Stone e Modine, gara a chi è più radical chic (e tuttologo)

Taormina Moralismo di massa in salsa siculo-americana. Ci volevano Oliver Stone e Matthew Modine, ieri, il giorno dopo il referendum che ha eccitato gli animi leftist, per un paio di lezioni di Storia, tra una calatina a mare e un cartoccio di pesce d’alto livello per Vip Usa. Occhi puntati sul regista newyorchese di Platoon, JFK, Wall Street. Il denaro non dorme mai", venuto sull’isola allo scopo di promuovere il suo flop planetario, Alexander (2004), interminabile film epico su Alessandro Magno che, biondo e gay (era il povero Colin Farrell) fece infuriare pubblico e storici. Ora che Alexander Revisited: The Final Unrated Cut verrà trasmesso da Mediaset Premium (dal 25 giugno si accede alla versione tagliata, ma sempre di 214 lunghi minuti), sarà possibile farsene un’idea più precisa. A Stone l’insuccesso di Alexander ha dato alla testa e ancor oggi ne parla con furiosa ossessione. Al punto da trovare pessima la proiezione del suo «taglio finale» al Teatro Antico. «Vederlo all’aperto? Mi pareva d’essere al drive-in», ha detto in conferenza stampa, contraddicendo - con fare da yankee - la direttrice del festival, Deborah Young, in cerca d’un legame tra i 2300 anni dello storico teatro e il suo kolossal sull'antichità. «Continuerò a lavorare sul personaggio di Alessandro», minaccia lui davanti alla platea junior, assetata delle sue opinioni.

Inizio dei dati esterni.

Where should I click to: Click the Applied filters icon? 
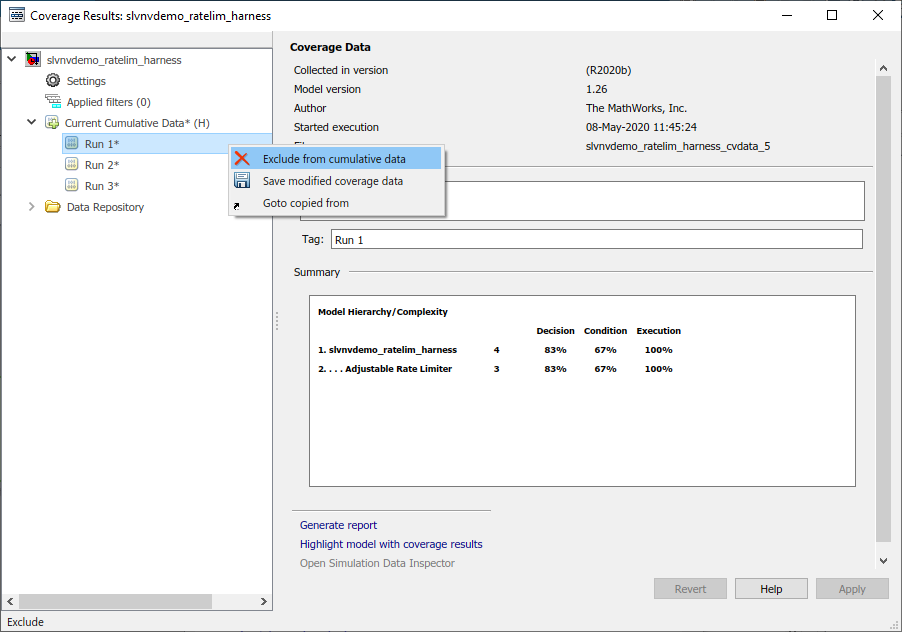53,102
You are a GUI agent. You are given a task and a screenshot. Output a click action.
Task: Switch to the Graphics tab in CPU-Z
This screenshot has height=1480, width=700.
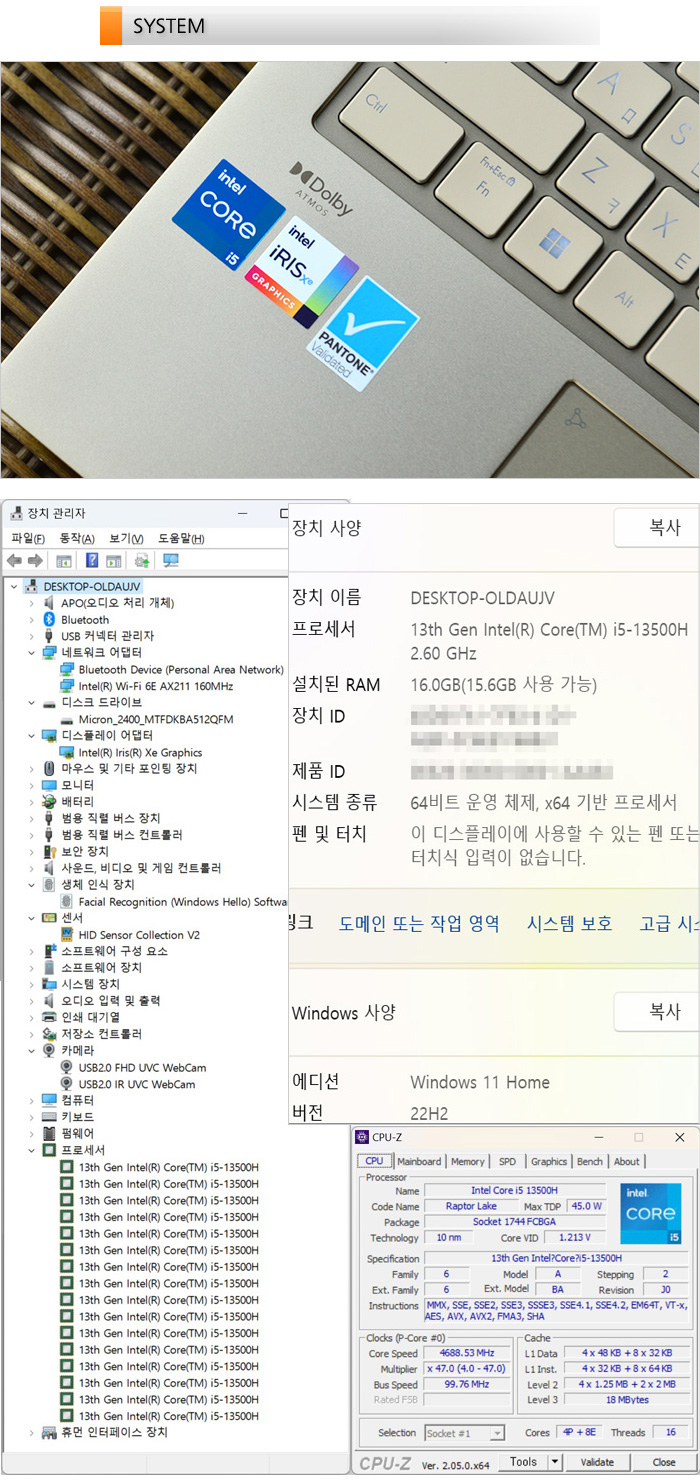pyautogui.click(x=548, y=1161)
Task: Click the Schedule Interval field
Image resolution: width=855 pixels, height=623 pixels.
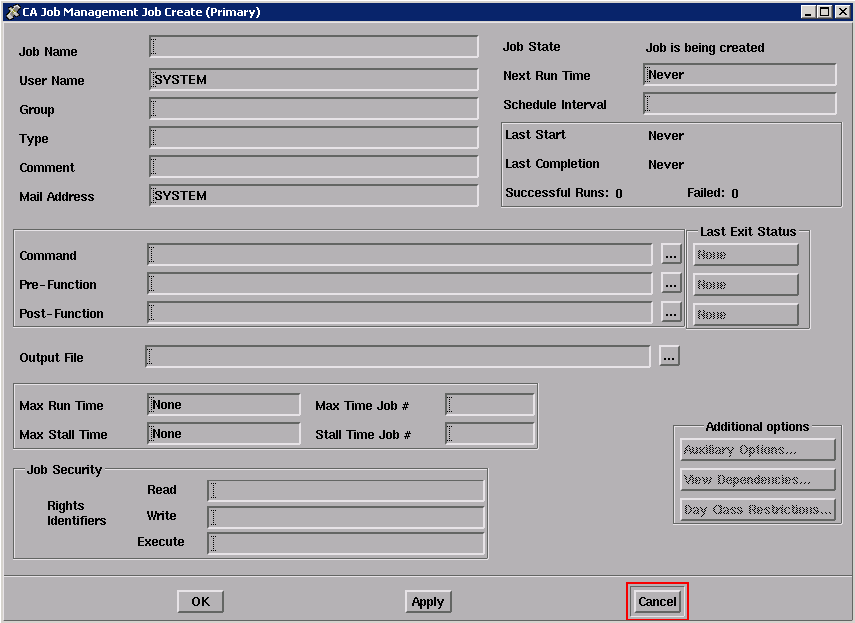Action: (x=739, y=103)
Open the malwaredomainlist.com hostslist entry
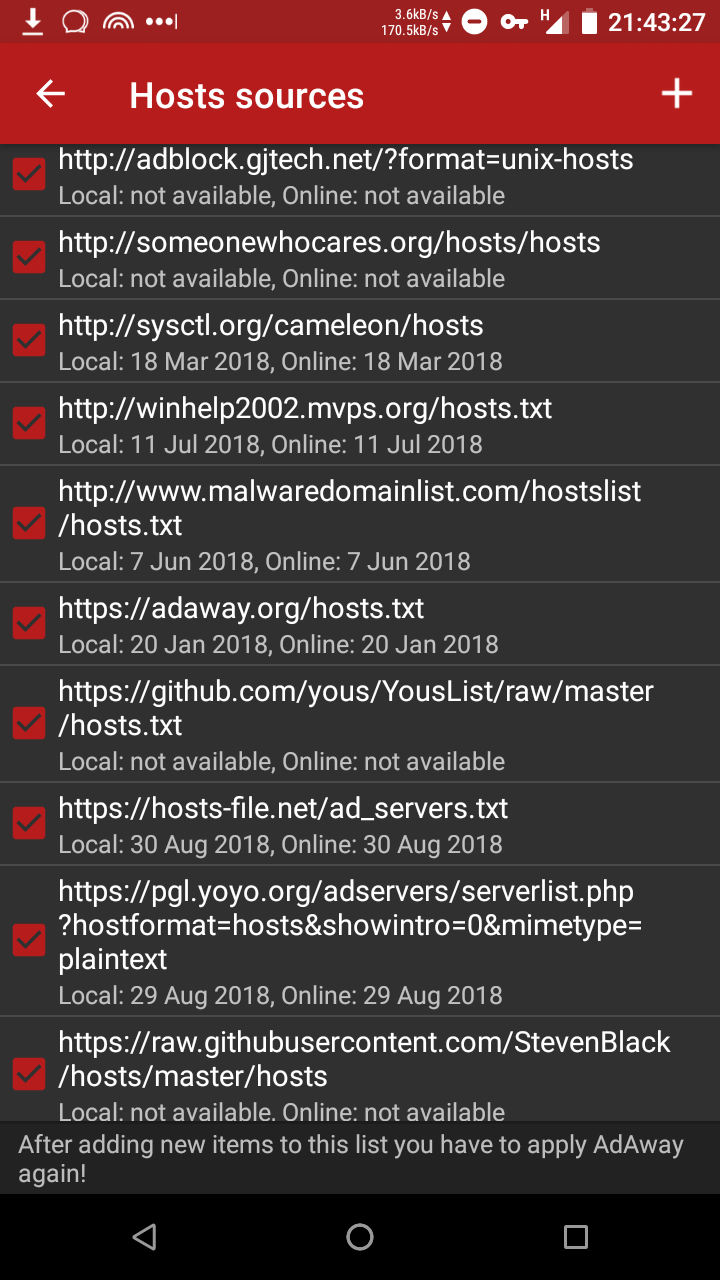 pyautogui.click(x=360, y=524)
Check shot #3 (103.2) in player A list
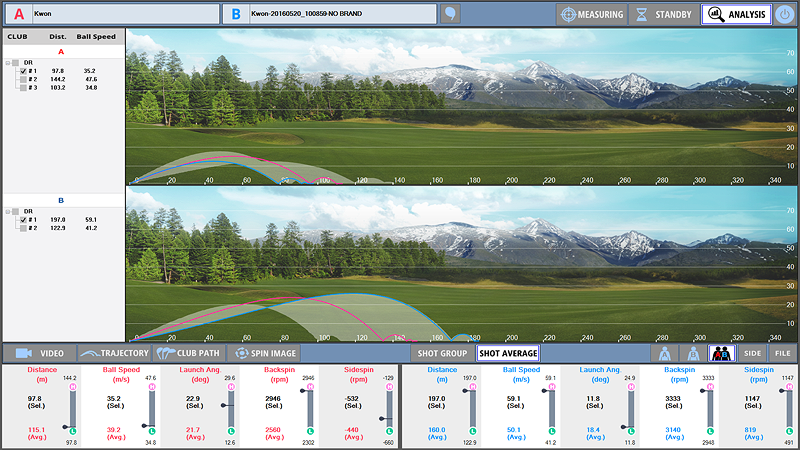This screenshot has width=800, height=450. [23, 87]
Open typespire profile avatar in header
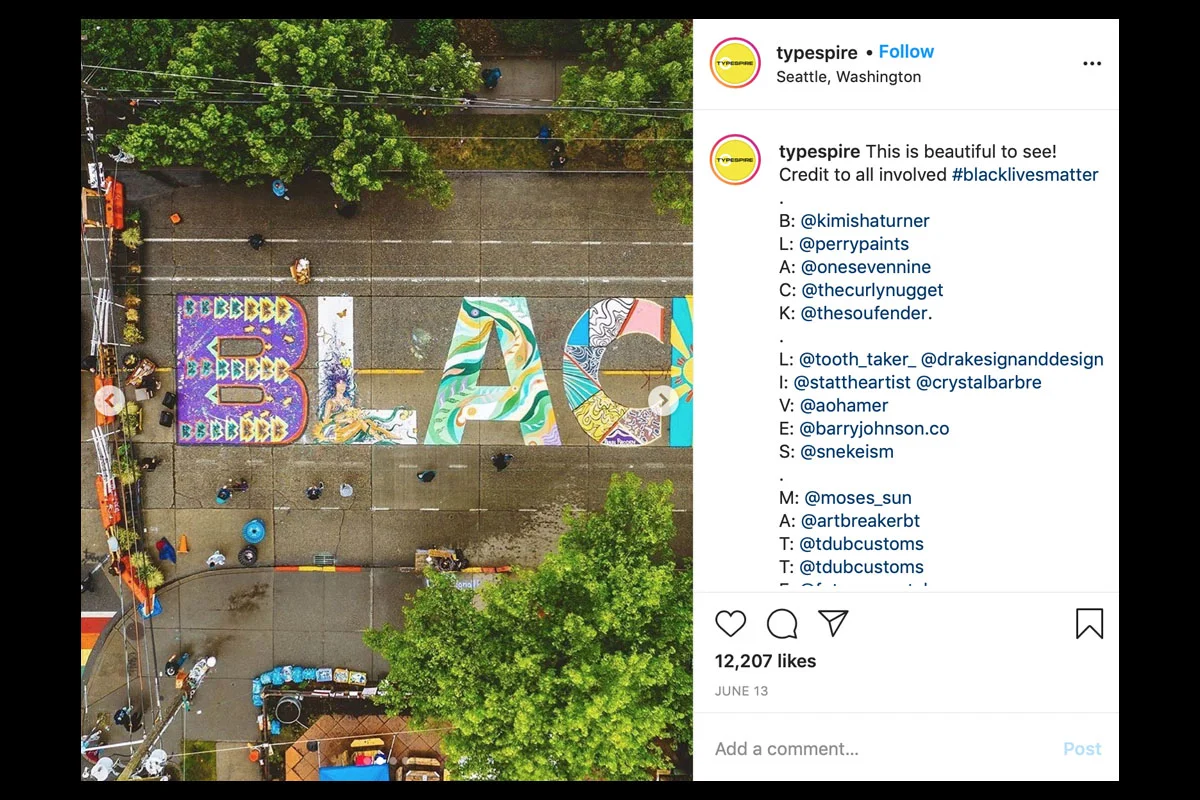This screenshot has width=1200, height=800. coord(735,63)
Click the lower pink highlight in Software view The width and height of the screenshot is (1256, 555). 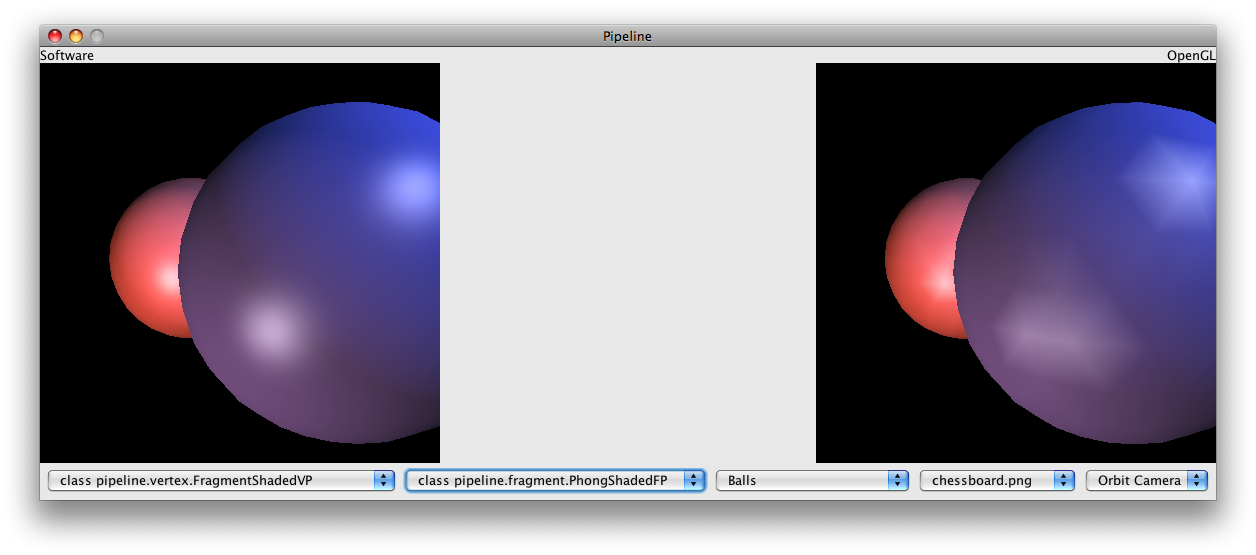pos(270,328)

Il fatto è che Oliver ne ha una su tutto e Dio solo sa quanto ne abbia bisogno il Mediterraneo massacrato, a detta di lui, dalla Cia e dalla politica americana in generale. «Girare film politici è dura, in America: è materia che genera confusione. Nasco come drammaturgo e cerco di fare intrattenimento: per girare un buon film politico, ci vorrebbe Hitchcock con un po’ di Marx in mezzo», scalda i cuori questo miliardario, che varca l’Oceano e chiede, ai ragazzini, se hanno votato per il referendum. Bel colpo per un festival a forte vocazione mediterranea (oggi toccherà a Tarak Ben Ammar dire la sua sulle politiche di area), ospitare uno che spara su questa bacinella della Cia. «Perché non dividere anche l’Italia, come la Germania? Con un Nord, organizzatissimo e un Sud, tipo il Kossovo», suggerisce il ragazzaccio, che prepara Savagies (Selvaggi), film sullo scontro tra cartelli della droga, tra Messico e California del Sud. E di marijuana («Grass», «erba», sibila lui dalle labbra spesse) Stone se ne intende. «La migliore erba è californiana: si cerca di legalizzarla, per usi medici. È questione di alchimia: coltivare in casa certi semi, dà risultati eccezionali. Come la costosa “Original Gangsters L.A.”. È come per il business del vino: la qualità più fina è in Italia: a furia di imitarla, i californiani producono uve di qualità». Meglio tornare alla Storia e all’altro erigendo film stoniano. Si tratta di Untold History of Usa, la «Storia non detta» dell’America e delle sue più segrete operazioni di intelligence. «Con le basi nucleari e la presenza Nato, l’Italia è stata delegittimata», spiega il regista, che racconterà oltre 100 anni di vicende, fino ai tempi di Obama.
Se l’Italia è serva della Nato, Gesù era comunista, per il docufilm di Matthew Modine, Jesus was a commie.

«Gesù aveva buonsenso e sui comunisti c’è pregiudizio: a Berlino Est, ai tempi del Muro, e c’era troppa paranoia sulla malvagità della Russia. I soldati della DDR erano giovani e idealisti come mio fratello, combattente in Vietnam». Poi disserta sul «pericoloso Berlusconi» e sul diabolico intreccio di media e politica. Troppo sole, magari?